The recipient reverses the process: decrypt the session key with their private key (fast — it’s 32 bytes), then use the session key to decrypt the data.

For multiple recipients, GPG encrypts the same session key separately with each recipient’s public key — one tag-1 packet per recipient. The bulk data is encrypted only once.

Here is how these packets nest inside an encrypted file:

Key anatomy

An OpenPGP key is not a single key — it is a key bundle containing a primary key and zero or more subkeys.

Primary key vs subkeys

The primary key is the root of identity. Its fingerprint is what people refer to as “your GPG key.” Subkeys are subordinate keys bound to the primary key by a signature. Each key (primary or sub) has one or more capability flags:

FlagMeaningTypical assignment
C (Certify)Can sign other keys and UIDsPrimary key only
S (Sign)Can sign data and messagesSubkey
E (Encrypt)Can encrypt dataSubkey
A (Authenticate)Can authenticate (SSH, etc.)Optional subkey

A typical key layout:

pub   ed25519 2024-01-15 [C]              ← primary key: certify only
      A1B2C3D4E5F6A1B2C3D4E5F6A1B2C3D4E5F6A1B2   ← fingerprint
uid           [ultimate] Alice <alice@example.com>  ← user ID
sub   ed25519 2024-01-15 [S] [expires: 2026-01-15] ← signing subkey
sub   cv25519 2024-01-15 [E] [expires: 2026-01-15] ← encryption subkey

Why subkeys? The primary key is the one thing that cannot be replaced. It is the root of your identity: other people’s trust signatures point to its fingerprint, and every subkey’s validity derives from its certification by the primary key. If the primary key is compromised, everything must be rebuilt from scratch — new key, new fingerprint, re-establish trust with everyone.

Subkeys exist to keep the primary key out of harm’s way. You generate subkeys for daily operations (signing, encrypting, authenticating) and lock the primary key somewhere safe. The primary key only needs to come out for rare administrative tasks: creating a new subkey, adding a UID, or signing someone else’s key.

What happens when a subkey is compromised

Say your laptop is stolen and the attacker extracts your [S] signing subkey. The damage is limited:

  1. Revoke the compromised subkey. You need the primary key for this — it is the only key with the [C] (Certify) capability, which means it is the only key that can issue revocation signatures for subkeys. Run gpg --edit-key → select the subkey → revkey. This produces a revocation signature — a special signature packet (tag 2, reason code 0x20) that is appended to the key. Once appended, any tool that processes the key will see the subkey is revoked.
  2. Generate a replacement subkey. Again using the primary key: gpg --edit-keyaddkey. The new subkey gets a fresh fingerprint but is certified by the same primary key.
  3. Publish the updated key. Upload to a keyserver or distribute to contacts directly.

Your fingerprint, your UIDs, and everyone’s trust signatures are untouched.

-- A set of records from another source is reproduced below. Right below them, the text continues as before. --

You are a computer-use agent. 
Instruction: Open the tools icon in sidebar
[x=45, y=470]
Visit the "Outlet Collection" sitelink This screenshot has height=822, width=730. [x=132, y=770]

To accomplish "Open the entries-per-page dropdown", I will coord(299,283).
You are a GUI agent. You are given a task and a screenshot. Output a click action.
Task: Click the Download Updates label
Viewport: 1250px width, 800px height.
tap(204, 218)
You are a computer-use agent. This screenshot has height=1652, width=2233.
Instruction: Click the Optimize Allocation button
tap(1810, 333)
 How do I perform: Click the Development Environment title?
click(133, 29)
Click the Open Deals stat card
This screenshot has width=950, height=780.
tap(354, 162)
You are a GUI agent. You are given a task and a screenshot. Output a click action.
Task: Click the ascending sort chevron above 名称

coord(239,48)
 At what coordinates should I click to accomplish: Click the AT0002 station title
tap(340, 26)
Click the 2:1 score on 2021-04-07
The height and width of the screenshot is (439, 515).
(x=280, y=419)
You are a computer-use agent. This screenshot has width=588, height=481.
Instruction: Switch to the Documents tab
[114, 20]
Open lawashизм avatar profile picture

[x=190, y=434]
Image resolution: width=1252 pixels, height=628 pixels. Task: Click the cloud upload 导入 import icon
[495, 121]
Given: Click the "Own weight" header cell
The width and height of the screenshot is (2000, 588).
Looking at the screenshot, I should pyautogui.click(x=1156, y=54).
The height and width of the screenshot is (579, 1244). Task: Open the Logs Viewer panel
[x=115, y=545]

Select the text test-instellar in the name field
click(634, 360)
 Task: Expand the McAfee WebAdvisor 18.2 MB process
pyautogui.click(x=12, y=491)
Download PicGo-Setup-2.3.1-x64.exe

Nobody needs to re-verify your identity.

How revocation propagates (and why it’s weak)

In a PKI (Public Key Infrastructure) system like TLS/HTTPS, revocation is centralized: a Certificate Authority (CA) publishes a CRL (Certificate Revocation List) or runs an OCSP (Online Certificate Status Protocol) responder. Browsers and clients check these in real time before trusting a certificate.

OpenPGP has no central authority. Revocation propagation is best-effort and recipient-initiated:

  1. Keyservers are append-only. When you upload your updated key (now containing the revocation signature), the keyserver merges the new packets into the existing key. It never deletes — it only appends. The revocation signature becomes part of the key’s public record.
  2. Recipients must actively refresh. A recipient who already has your public key will not learn about the revocation unless they run gpg --refresh-keys (which contacts keyservers and downloads any new packets for keys in the local keyring). GPG does not do this automatically. If a recipient never refreshes, they will continue trusting the revoked subkey indefinitely.
  3. No real-time checking. There is no equivalent of OCSP. When a recipient verifies a signature or encrypts a file to your key, GPG checks the local copy of your key — whatever was last imported or refreshed. There is no network call to check “is this subkey still valid right now?”
  4. Direct distribution is faster but doesn’t scale. You can email your updated key to contacts, post it on your website, or push it to a Git repository. This reaches people immediately but only works for a known, small recipient set.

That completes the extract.